Ravenblack · 04/09/2019 21:50

Of COURSE YANBU. Being at home all the time with kiddiewinks doesn't make you a better mom. If you like your job that's fab. Some women want to stay at home forever, and some want to return to work, and neither is correct or wrong!

Hope you have a lovely day tomorrow. And work continues to be great!

As well as motherhood! Smile

Ravenblack · 04/09/2019 21:51

Actually that should be neither is WRONG! Grin

InterestingView · 04/09/2019 21:53

YANBU!! I loved mat leave and I loved going back to work and having adult conversations and running away from cbeebies!!

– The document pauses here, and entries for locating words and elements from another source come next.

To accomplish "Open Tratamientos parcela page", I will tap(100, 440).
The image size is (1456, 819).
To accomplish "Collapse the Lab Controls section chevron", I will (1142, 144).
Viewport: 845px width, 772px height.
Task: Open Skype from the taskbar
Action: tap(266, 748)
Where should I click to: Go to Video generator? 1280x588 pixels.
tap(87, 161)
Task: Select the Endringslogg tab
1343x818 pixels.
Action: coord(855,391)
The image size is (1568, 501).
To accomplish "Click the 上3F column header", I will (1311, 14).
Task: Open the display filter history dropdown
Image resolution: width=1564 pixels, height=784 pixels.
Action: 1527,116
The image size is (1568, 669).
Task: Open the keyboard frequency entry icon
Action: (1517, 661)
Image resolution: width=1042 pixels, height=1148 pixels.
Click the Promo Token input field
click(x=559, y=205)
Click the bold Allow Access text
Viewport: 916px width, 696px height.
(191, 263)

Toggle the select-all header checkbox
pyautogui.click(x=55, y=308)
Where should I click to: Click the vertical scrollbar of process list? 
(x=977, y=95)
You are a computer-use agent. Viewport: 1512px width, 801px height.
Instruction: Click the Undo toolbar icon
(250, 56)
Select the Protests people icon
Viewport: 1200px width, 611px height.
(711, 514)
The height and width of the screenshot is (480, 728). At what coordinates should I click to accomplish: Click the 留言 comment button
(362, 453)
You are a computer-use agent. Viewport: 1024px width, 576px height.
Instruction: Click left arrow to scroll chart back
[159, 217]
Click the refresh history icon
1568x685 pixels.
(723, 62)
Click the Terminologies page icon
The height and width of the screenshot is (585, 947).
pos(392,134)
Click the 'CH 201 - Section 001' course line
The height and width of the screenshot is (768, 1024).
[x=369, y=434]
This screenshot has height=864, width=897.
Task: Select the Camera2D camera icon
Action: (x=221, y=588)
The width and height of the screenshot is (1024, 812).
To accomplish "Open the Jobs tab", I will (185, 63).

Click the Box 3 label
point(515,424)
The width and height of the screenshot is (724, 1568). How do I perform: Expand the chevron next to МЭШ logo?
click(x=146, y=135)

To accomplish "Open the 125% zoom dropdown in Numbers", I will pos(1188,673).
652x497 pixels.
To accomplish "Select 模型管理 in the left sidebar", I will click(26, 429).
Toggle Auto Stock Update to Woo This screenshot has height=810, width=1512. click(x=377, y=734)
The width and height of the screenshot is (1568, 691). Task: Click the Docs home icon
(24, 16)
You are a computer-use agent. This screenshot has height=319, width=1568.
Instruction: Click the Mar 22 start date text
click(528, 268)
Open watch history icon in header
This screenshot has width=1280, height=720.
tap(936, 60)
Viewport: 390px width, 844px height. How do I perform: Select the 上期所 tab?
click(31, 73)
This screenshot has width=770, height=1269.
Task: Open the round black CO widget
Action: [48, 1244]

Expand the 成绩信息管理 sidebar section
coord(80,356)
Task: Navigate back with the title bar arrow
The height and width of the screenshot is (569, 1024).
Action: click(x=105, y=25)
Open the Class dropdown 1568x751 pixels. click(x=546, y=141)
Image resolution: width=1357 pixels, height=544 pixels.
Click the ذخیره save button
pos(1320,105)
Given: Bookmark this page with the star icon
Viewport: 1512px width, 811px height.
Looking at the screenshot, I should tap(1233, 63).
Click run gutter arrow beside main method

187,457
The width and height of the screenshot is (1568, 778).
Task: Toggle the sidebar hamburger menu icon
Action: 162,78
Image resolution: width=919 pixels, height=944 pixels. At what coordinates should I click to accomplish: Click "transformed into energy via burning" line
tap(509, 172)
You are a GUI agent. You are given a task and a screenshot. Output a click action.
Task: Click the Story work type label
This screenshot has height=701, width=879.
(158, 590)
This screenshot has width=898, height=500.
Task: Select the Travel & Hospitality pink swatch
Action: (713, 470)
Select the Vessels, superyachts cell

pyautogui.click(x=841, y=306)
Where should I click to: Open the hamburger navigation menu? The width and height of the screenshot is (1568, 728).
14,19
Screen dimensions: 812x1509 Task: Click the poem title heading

Figmentofimagination · 04/09/2019 21:57

I was a SAHM for nearly 2 years. I love my DS, and love spending time with him, but I realised I couldn't be a SAHM. I needed to be mentally challenged and to do something for me.
So when the opportunity came up for my DH and I to swap rolls we both jumped at the chance (DH hated his job).
I love being at work as well, not having to be "on" all the time as a parent. But when I come home from work/ spend one on one time with DS when DH is at work at weekend, I treasure our time together more.
DH also loves being at home with DS (when he's not at nursery 2 days a week), they have a lot more fun together.